(Records to use begins)

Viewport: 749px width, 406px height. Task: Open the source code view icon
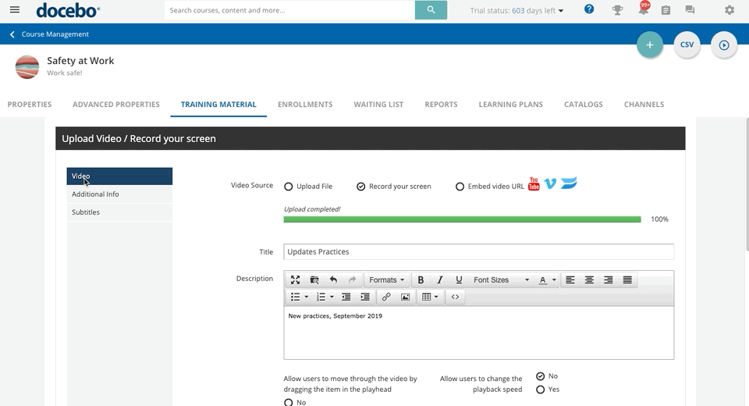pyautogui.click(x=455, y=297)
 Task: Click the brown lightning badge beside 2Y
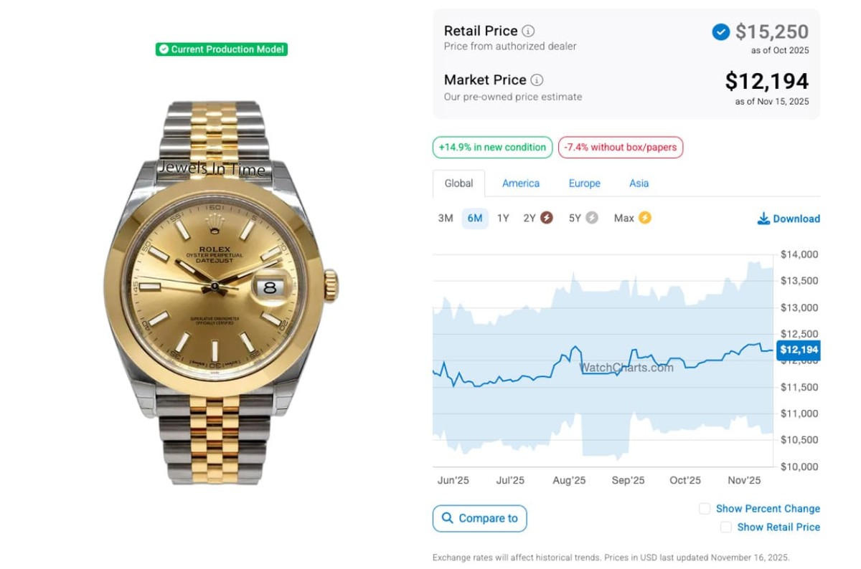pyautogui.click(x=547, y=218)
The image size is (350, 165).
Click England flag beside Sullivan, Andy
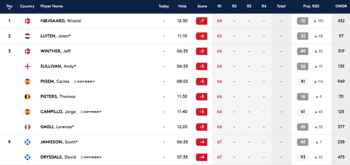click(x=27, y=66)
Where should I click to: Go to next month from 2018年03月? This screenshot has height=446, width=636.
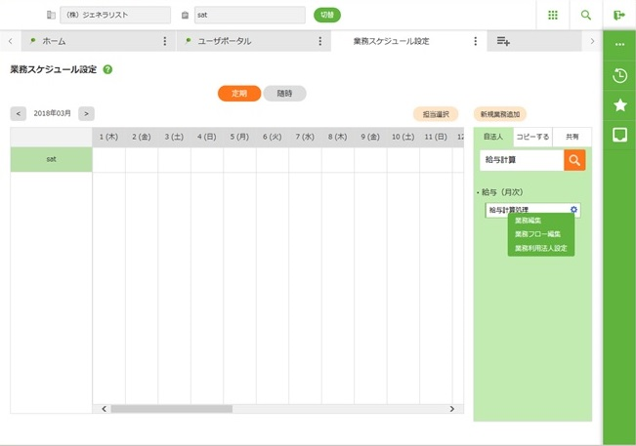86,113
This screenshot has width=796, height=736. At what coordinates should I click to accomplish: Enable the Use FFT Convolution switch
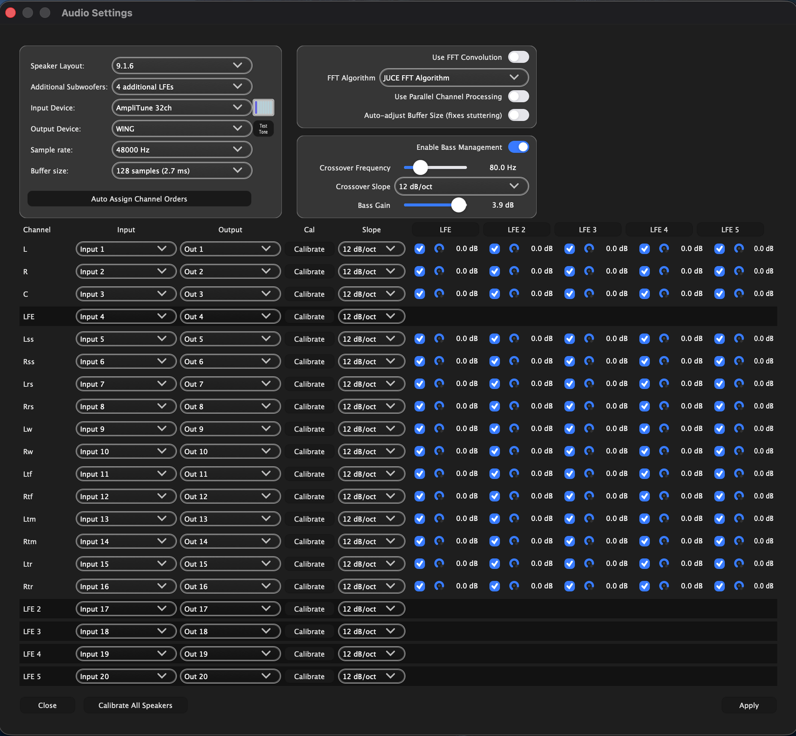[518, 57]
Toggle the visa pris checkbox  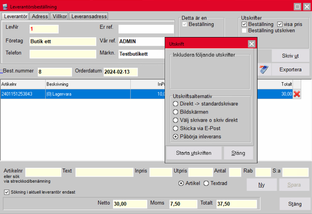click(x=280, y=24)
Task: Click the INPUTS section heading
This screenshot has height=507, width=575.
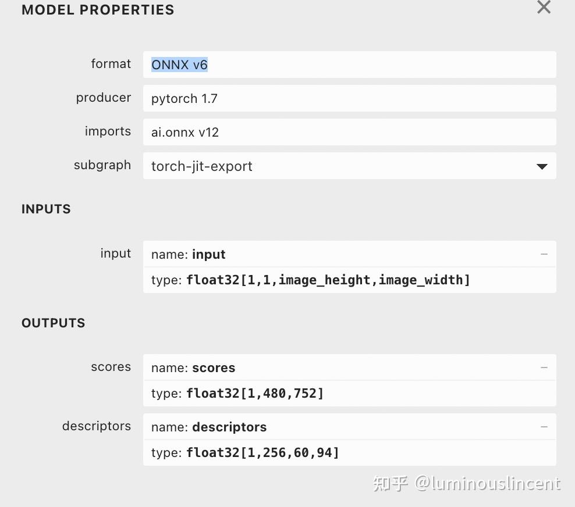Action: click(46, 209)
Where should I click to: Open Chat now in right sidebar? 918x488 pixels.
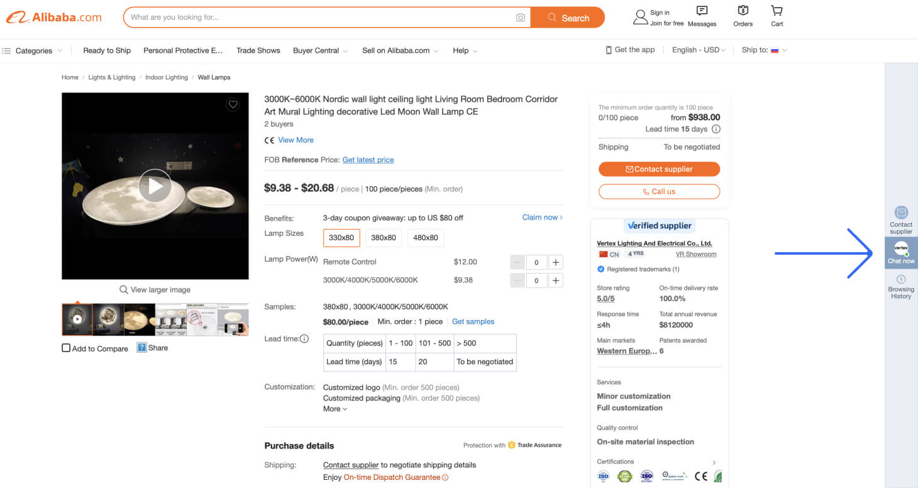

(Records to use ends)

Description of the task:
Only the lines from the one containing "Task: Click the INPUTS section heading" through the last line of the data above, both included, belong in the reply, each restated exactly and without pictures.

Result of the exercise:
Task: Click the INPUTS section heading
This screenshot has height=507, width=575.
Action: click(46, 209)
Where should I click to: Open Chat now in right sidebar? 918x488 pixels.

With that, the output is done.